[[ Task material, beginning ]]
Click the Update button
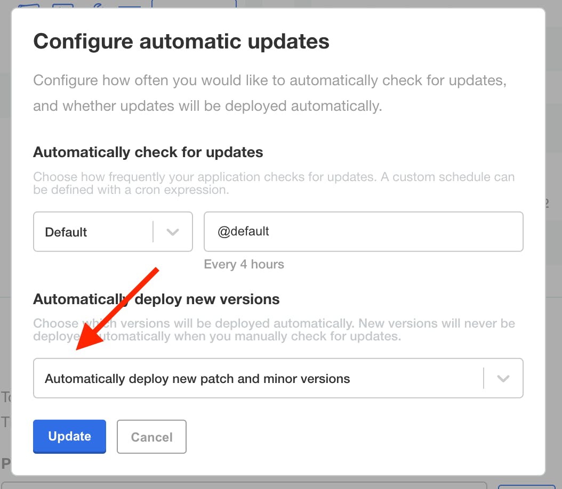This screenshot has height=489, width=562. [x=69, y=436]
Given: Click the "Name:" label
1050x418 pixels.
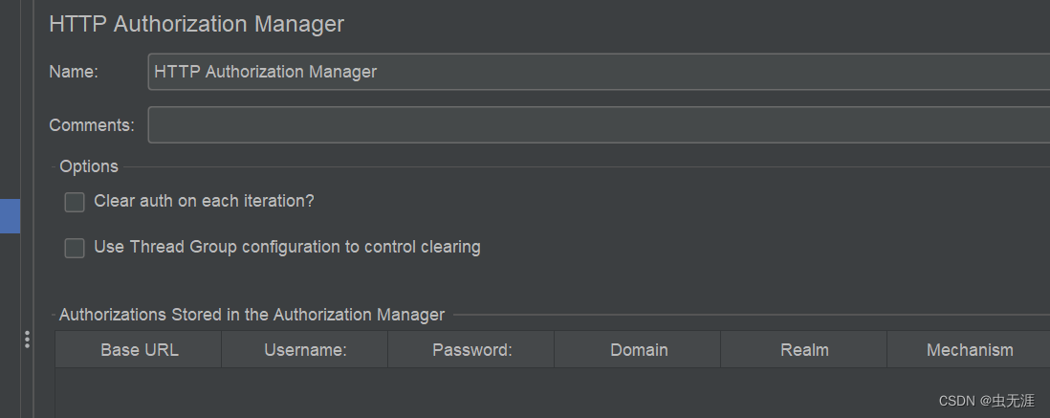Looking at the screenshot, I should pyautogui.click(x=74, y=72).
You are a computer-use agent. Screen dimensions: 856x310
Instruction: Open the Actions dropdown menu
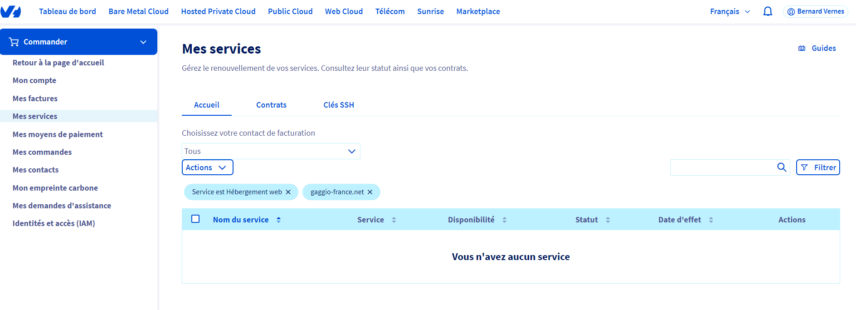pos(207,167)
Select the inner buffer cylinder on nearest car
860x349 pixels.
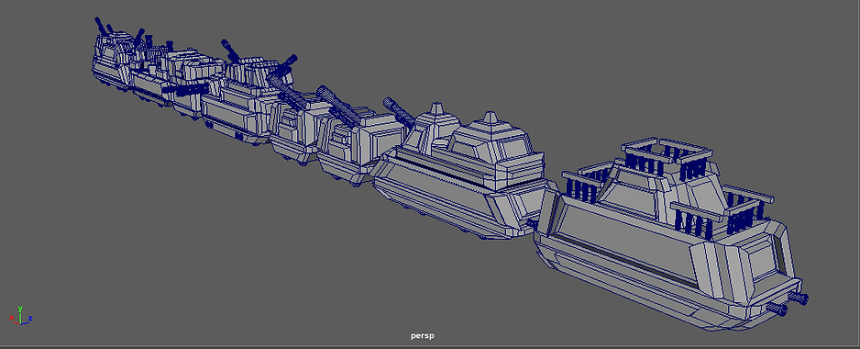(777, 310)
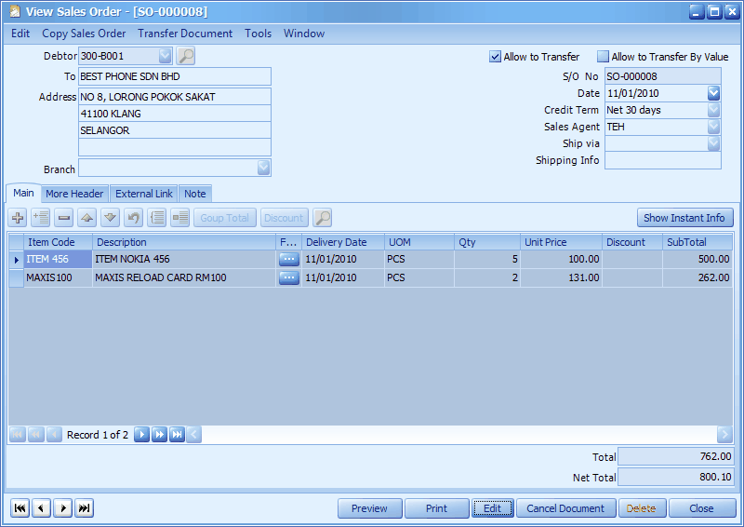
Task: Click the item search magnifier beside Discount
Action: pyautogui.click(x=322, y=218)
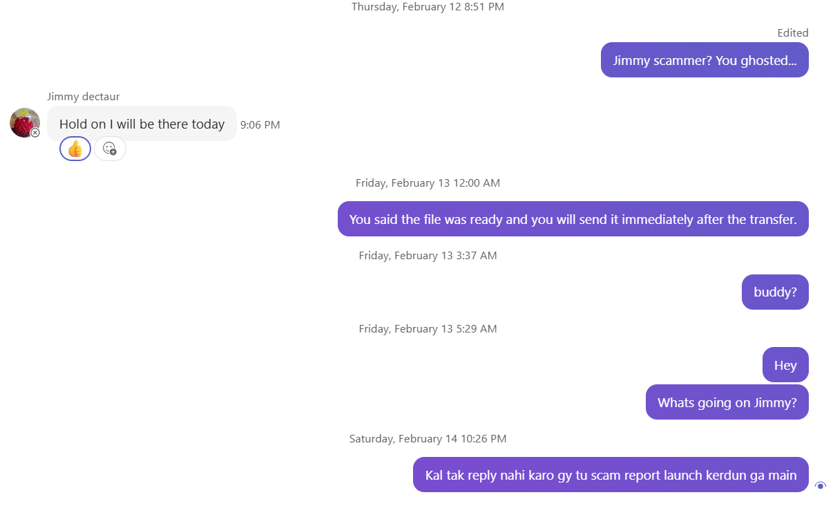Select the "buddy?" message bubble
The width and height of the screenshot is (833, 506).
(x=775, y=292)
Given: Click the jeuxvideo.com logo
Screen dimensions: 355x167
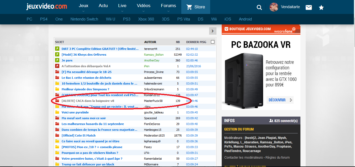Looking at the screenshot, I should (47, 7).
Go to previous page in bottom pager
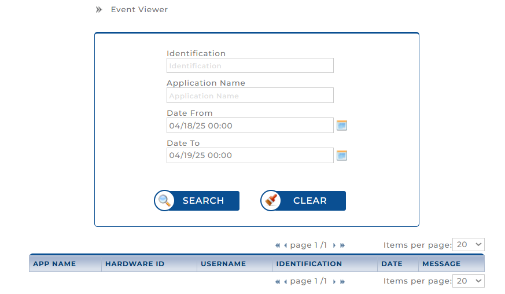Screen dimensions: 505x294 click(285, 282)
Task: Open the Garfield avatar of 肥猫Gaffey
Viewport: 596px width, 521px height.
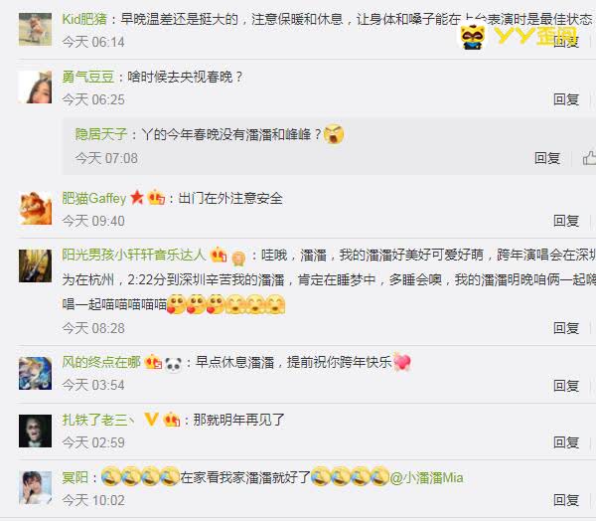Action: [x=36, y=208]
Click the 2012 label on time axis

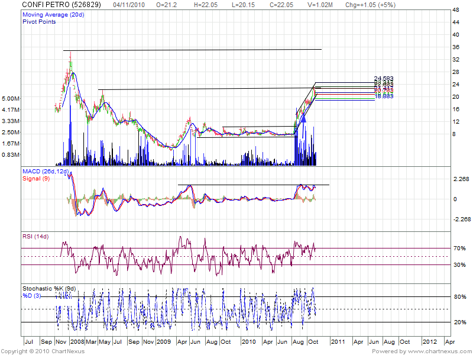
[[ Task material, end ]]
- _Task objective_
Check each line of the data above for the string "label" and report only how many lines have it.

- _Written solution_
2